6.12.2007

We're not in Kansas anymore

Do you ever have one of those dreams?…you know, the dream that feels so real and so threatening, that when you wake up sweaty and out of breath, your heart thumping, the feeling of relief that it was only a dream is so overwhelming it brings tears to your eyes?

Lots of people have recurring nightmares - of falling or being chased or stabbing someone (although the latter probably only applies to Bethany!). I have this fear of being lost. Ironic, I know, considering I've spent a good chunk of my 31 years being lost. But, I've always managed to un-lose myself. The recurring theme of my nightmares (nightmares I've had since I was a kid) is being hopelessly lost. And I'm not talking about 'lost' as in "oh shit!, I took a wrong turn back there". I mean 'lost' as in being utterly alone and having no sense of where I am or how to get where I'm going if I even know where I'm going, which is rarely the case anyway.
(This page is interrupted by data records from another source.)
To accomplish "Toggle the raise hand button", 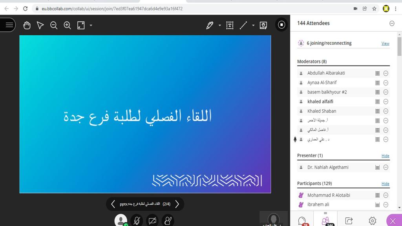I will [x=168, y=221].
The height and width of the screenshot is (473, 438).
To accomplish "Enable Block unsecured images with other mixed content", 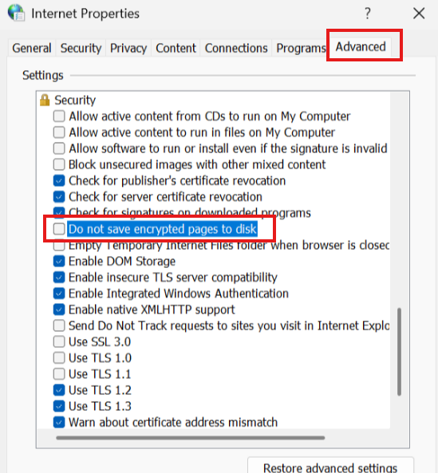I will [x=59, y=164].
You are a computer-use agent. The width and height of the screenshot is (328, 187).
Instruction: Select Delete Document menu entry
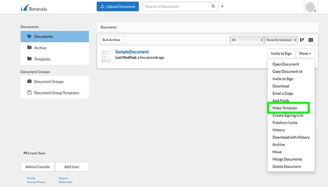287,166
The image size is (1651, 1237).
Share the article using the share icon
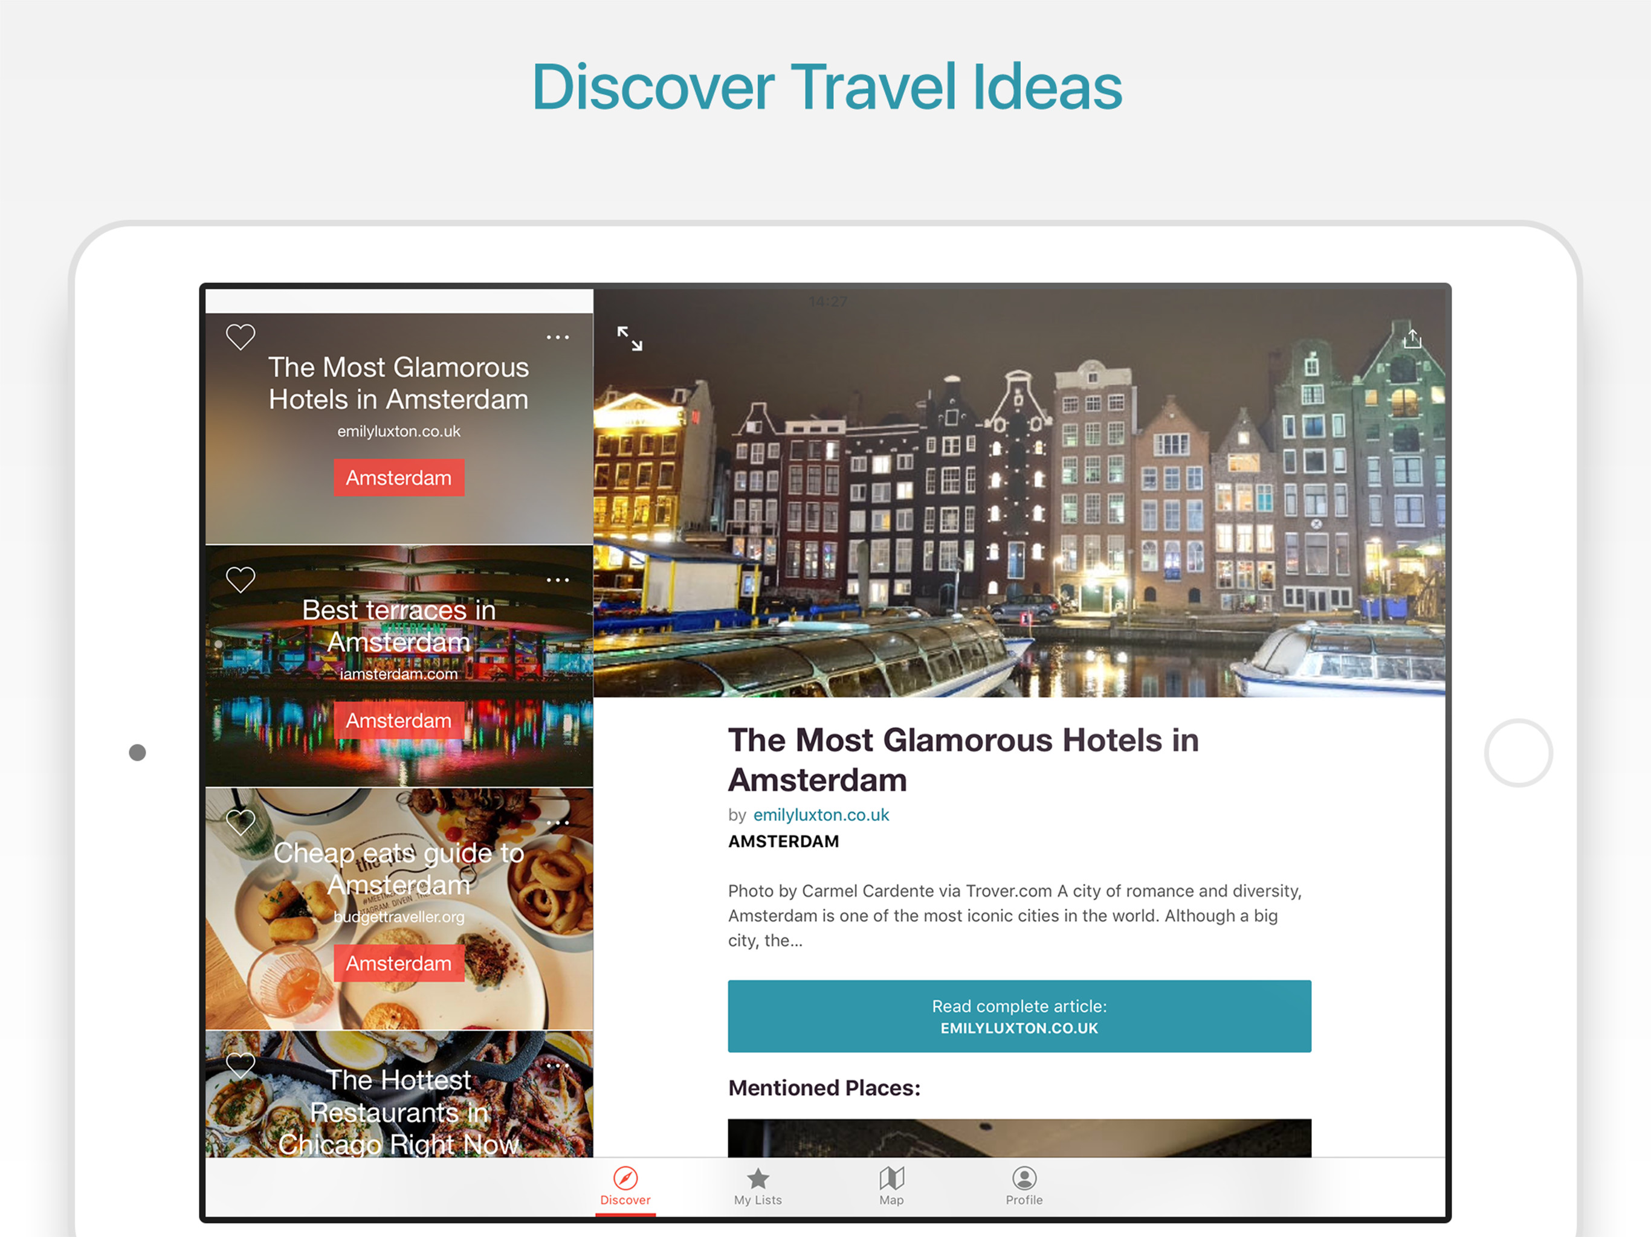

So, in my nightmare that woke me out of a sound sleep last night, I was in a strange city - it was hilly and it must've been by the sea because I could hear seagulls and ships' horns (like I said, it was a very detailed and intense nightmare). I was walking at a hurrying pace and frantic that I didn't know where I was and couldn't find anyone to ask directions. Panic set in because I knew I had to get to work (hmm…an indication I've been working too much lately?) and didn't know where work was or where I was or how to get there. And then in dream-like fashion, I suddenly found myself inside a big, old house (my nightmares of being lost almost always involve a house at some point). In my dream the house felt familiar in a foreboding kind of way, although in my waking state I couldn't place it as somewhere I've ever been.

There were no windows in the house and it was dimly illuminated with artificial lighting. There was dingy, old-fashioned flowered wallpaper on most of the walls and it was alarmingly quiet. Quiet, except that I thought I kept hearing scuffling as if there were other people directly ahead of me or directly behind me just out of my sight. At some point I frantically realized I needed to get out of the house if I was to become un-lost. And I couldn't. I tried, but it became labyrinth-esque with strange, tight corridors, still air, and no way to tell where I was going. The panic and anxiety was palpable. But even in my frantic dream state, I told myself "just retrace your steps, stop trying to find the way out and just go back the way you came".

Apparently I took my own advice because I tried going back the way I came, my fear enveloping me as the environment seemed to become less and less recognizable. But then I entered a room and there was a man. A big man with dark hair and a handle-bar moustache who was dressed as an old-fashioned circus ringleader. In my dream I knew without a doubt that the man wasn't there to help me, but I pleaded with him anyway, begging for some kind of direction. My panicked desperation at being lost became wild . . . and that's when I woke up in sweat-dampened sheets with my heart pounding against my ribcage and fear-laced adrenaline raging through my veins

As a kid, my sister's favorite story was Alice In Wonderland. While it completely fascinated and delighted her, it scared the bejeezuz out of me! Seriously, my child's brain could not fathom anything more terrifying than being lost like that - alone in a strange, menacing, and more often than not, hostile environment with no clear indication of how to get un-lost. As an adult I've come to love the fanciful imagination of Lewis Carroll, but back then I just wished Alice would've had a yellow brick road to follow. At least in Dorothy's case of being lost, she not only had friends to help her become un-lost, but she had a definitive path to follow. Sometimes I wonder if somehow I've strayed from my yellow brick road or if, like Alice, I don't even have a path to follow.